> [Exercise directions]:
Every line below from the one containing "Open the Stoßstange" through the one containing "Open the Source Control icon in the sidebar" must be transcribed exactly. Omit all lines outside that stretch.

> [Data for this exercise]:
──────────

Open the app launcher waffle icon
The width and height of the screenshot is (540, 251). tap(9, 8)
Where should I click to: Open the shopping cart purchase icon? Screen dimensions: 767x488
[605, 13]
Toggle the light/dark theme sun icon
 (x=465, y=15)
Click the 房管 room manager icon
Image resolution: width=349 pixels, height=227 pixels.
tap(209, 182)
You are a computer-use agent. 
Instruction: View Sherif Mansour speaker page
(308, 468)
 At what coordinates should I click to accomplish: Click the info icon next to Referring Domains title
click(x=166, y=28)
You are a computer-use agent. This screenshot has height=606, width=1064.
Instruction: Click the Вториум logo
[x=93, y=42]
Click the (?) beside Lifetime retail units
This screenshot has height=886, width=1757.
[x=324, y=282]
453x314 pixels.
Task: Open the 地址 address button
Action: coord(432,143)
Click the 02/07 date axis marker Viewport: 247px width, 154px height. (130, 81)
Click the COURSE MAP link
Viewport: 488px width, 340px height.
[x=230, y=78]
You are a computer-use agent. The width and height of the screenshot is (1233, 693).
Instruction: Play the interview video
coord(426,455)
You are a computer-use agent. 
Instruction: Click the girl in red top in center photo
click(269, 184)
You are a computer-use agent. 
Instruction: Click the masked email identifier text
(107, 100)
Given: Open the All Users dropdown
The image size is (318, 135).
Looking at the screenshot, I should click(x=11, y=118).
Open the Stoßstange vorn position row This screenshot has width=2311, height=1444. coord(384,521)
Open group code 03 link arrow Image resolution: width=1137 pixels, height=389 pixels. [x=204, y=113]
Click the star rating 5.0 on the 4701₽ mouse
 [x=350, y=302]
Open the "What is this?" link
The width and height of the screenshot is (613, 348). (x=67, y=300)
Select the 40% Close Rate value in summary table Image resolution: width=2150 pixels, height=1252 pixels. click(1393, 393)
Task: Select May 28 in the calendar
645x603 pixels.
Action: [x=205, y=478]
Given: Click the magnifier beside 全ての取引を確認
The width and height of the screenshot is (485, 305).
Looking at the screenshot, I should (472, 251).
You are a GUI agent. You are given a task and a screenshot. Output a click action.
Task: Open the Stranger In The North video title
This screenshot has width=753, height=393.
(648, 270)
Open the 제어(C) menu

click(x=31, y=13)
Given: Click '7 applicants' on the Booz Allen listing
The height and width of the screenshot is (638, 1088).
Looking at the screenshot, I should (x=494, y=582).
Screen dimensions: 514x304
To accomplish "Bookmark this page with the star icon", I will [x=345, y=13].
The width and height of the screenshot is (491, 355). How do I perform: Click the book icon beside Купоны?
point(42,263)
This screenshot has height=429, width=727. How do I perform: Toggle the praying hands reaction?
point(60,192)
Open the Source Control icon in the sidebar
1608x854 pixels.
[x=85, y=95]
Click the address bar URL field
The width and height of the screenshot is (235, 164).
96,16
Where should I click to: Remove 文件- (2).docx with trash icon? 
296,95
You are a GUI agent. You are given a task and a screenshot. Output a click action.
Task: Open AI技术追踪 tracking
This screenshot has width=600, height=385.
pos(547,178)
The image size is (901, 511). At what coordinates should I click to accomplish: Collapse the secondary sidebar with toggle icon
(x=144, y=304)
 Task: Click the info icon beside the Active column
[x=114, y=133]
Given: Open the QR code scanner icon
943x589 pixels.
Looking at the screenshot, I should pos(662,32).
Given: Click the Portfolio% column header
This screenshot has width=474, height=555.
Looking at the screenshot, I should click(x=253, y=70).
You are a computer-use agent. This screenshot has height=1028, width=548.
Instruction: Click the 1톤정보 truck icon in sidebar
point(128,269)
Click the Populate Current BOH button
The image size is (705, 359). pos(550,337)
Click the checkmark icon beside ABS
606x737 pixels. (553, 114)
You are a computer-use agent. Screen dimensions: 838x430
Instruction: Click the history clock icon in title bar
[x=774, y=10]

──────────

> [Task answer]:
Open the Stoßstange vorn position row This screenshot has width=2311, height=1444. coord(384,521)
Open group code 03 link arrow Image resolution: width=1137 pixels, height=389 pixels. [x=204, y=113]
Click the star rating 5.0 on the 4701₽ mouse
 [x=350, y=302]
Open the "What is this?" link
The width and height of the screenshot is (613, 348). (x=67, y=300)
Select the 40% Close Rate value in summary table Image resolution: width=2150 pixels, height=1252 pixels. click(1393, 393)
Task: Select May 28 in the calendar
645x603 pixels.
Action: [x=205, y=478]
Given: Click the magnifier beside 全ての取引を確認
The width and height of the screenshot is (485, 305).
Looking at the screenshot, I should (472, 251).
You are a GUI agent. You are given a task and a screenshot. Output a click action.
Task: Open the Stranger In The North video title
This screenshot has width=753, height=393.
(648, 270)
Open the 제어(C) menu

click(x=31, y=13)
Given: Click '7 applicants' on the Booz Allen listing
The height and width of the screenshot is (638, 1088).
Looking at the screenshot, I should (x=494, y=582).
Screen dimensions: 514x304
To accomplish "Bookmark this page with the star icon", I will [x=345, y=13].
The width and height of the screenshot is (491, 355). How do I perform: Click the book icon beside Купоны?
point(42,263)
This screenshot has height=429, width=727. How do I perform: Toggle the praying hands reaction?
point(60,192)
Open the Source Control icon in the sidebar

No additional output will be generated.